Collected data
%%

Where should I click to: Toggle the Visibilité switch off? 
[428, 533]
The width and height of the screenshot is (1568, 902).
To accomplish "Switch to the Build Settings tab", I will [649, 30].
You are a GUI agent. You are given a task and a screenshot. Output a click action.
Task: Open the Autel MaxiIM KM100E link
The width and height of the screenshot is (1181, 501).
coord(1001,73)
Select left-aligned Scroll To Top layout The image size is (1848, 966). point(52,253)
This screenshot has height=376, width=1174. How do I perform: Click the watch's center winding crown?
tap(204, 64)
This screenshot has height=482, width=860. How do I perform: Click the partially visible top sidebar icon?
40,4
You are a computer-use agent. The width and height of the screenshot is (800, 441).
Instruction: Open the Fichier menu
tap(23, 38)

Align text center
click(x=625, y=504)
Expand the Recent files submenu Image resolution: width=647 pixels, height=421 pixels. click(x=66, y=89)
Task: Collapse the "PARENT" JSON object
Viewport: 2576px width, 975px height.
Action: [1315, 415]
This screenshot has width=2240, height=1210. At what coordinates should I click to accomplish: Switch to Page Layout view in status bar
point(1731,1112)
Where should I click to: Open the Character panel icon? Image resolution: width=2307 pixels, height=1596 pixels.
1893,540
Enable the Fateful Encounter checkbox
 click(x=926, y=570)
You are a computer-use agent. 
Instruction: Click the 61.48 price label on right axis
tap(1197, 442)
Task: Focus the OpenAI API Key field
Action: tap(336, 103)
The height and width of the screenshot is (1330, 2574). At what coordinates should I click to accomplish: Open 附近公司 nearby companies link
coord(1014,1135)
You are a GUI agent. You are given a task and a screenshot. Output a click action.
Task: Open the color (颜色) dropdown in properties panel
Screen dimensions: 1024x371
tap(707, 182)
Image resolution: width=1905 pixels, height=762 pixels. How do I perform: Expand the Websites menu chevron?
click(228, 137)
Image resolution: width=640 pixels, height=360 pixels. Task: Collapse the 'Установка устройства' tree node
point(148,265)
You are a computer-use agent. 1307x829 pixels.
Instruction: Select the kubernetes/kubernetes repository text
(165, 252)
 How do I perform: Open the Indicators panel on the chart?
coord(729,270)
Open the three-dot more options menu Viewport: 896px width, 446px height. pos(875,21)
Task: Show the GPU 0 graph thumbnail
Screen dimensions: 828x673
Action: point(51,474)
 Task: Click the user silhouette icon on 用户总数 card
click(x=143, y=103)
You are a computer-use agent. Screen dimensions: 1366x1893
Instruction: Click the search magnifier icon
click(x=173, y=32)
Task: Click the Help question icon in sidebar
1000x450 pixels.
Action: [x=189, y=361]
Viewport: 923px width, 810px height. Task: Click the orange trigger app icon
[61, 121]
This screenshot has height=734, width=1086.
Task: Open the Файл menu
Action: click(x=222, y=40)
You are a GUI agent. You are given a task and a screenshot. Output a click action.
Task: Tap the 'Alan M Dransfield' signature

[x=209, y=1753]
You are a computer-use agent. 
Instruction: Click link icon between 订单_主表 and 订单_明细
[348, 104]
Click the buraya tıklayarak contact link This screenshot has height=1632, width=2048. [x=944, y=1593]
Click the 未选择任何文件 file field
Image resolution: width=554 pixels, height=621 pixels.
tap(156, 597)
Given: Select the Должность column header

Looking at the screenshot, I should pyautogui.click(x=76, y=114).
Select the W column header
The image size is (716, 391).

%%

**WRITTEN PROBLEM:** Rewrite the rows above as a numbered list, leaving out any blank lines.

**TASK RESPONSE:**
1. Where should I click to: Toggle the Visibilité switch off? 
2. [428, 533]
3. The width and height of the screenshot is (1568, 902).
4. To accomplish "Switch to the Build Settings tab", I will [649, 30].
5. You are a GUI agent. You are given a task and a screenshot. Output a click action.
6. Task: Open the Autel MaxiIM KM100E link
7. The width and height of the screenshot is (1181, 501).
8. coord(1001,73)
9. Select left-aligned Scroll To Top layout The image size is (1848, 966). point(52,253)
10. This screenshot has height=376, width=1174. How do I perform: Click the watch's center winding crown?
11. tap(204, 64)
12. This screenshot has height=482, width=860. How do I perform: Click the partially visible top sidebar icon?
13. 40,4
14. You are a computer-use agent. The width and height of the screenshot is (800, 441).
15. Instruction: Open the Fichier menu
16. tap(23, 38)
17. Align text center
18. click(x=625, y=504)
19. Expand the Recent files submenu Image resolution: width=647 pixels, height=421 pixels. click(x=66, y=89)
20. Task: Collapse the "PARENT" JSON object
21. Viewport: 2576px width, 975px height.
22. Action: [1315, 415]
23. This screenshot has width=2240, height=1210. At what coordinates should I click to accomplish: Switch to Page Layout view in status bar
24. point(1731,1112)
25. Where should I click to: Open the Character panel icon? Image resolution: width=2307 pixels, height=1596 pixels.
26. 1893,540
27. Enable the Fateful Encounter checkbox
28.  click(x=926, y=570)
29. You are a computer-use agent. 
30. Instruction: Click the 61.48 price label on right axis
31. tap(1197, 442)
32. Task: Focus the OpenAI API Key field
33. Action: tap(336, 103)
34. The height and width of the screenshot is (1330, 2574). At what coordinates should I click to accomplish: Open 附近公司 nearby companies link
35. coord(1014,1135)
36. You are a GUI agent. You are given a task and a screenshot. Output a click action.
37. Task: Open the color (颜色) dropdown in properties panel
38. Screen dimensions: 1024x371
39. tap(707, 182)
40. Image resolution: width=1905 pixels, height=762 pixels. How do I perform: Expand the Websites menu chevron?
41. click(228, 137)
42. Image resolution: width=640 pixels, height=360 pixels. Task: Collapse the 'Установка устройства' tree node
43. point(148,265)
44. You are a computer-use agent. 1307x829 pixels.
45. Instruction: Select the kubernetes/kubernetes repository text
46. (165, 252)
47.  How do I perform: Open the Indicators panel on the chart?
48. coord(729,270)
49. Open the three-dot more options menu Viewport: 896px width, 446px height. pos(875,21)
50. Task: Show the GPU 0 graph thumbnail
51. Screen dimensions: 828x673
52. Action: point(51,474)
53.  Task: Click the user silhouette icon on 用户总数 card
54. click(x=143, y=103)
55. You are a computer-use agent. Screen dimensions: 1366x1893
56. Instruction: Click the search magnifier icon
57. click(x=173, y=32)
58. Task: Click the Help question icon in sidebar
59. 1000x450 pixels.
60. Action: [x=189, y=361]
61. Viewport: 923px width, 810px height. Task: Click the orange trigger app icon
62. [61, 121]
63. This screenshot has height=734, width=1086.
64. Task: Open the Файл menu
65. Action: click(x=222, y=40)
66. You are a GUI agent. You are given a task and a screenshot. Output a click action.
67. Task: Tap the 'Alan M Dransfield' signature
68. [x=209, y=1753]
69. You are a computer-use agent. 
70. Instruction: Click link icon between 订单_主表 and 订单_明细
71. [348, 104]
72. Click the buraya tıklayarak contact link This screenshot has height=1632, width=2048. [x=944, y=1593]
73. Click the 未选择任何文件 file field
74. Image resolution: width=554 pixels, height=621 pixels.
75. tap(156, 597)
76. Given: Select the Должность column header
77. Looking at the screenshot, I should pyautogui.click(x=76, y=114).
78. Select the W column header
79. The image size is (716, 391).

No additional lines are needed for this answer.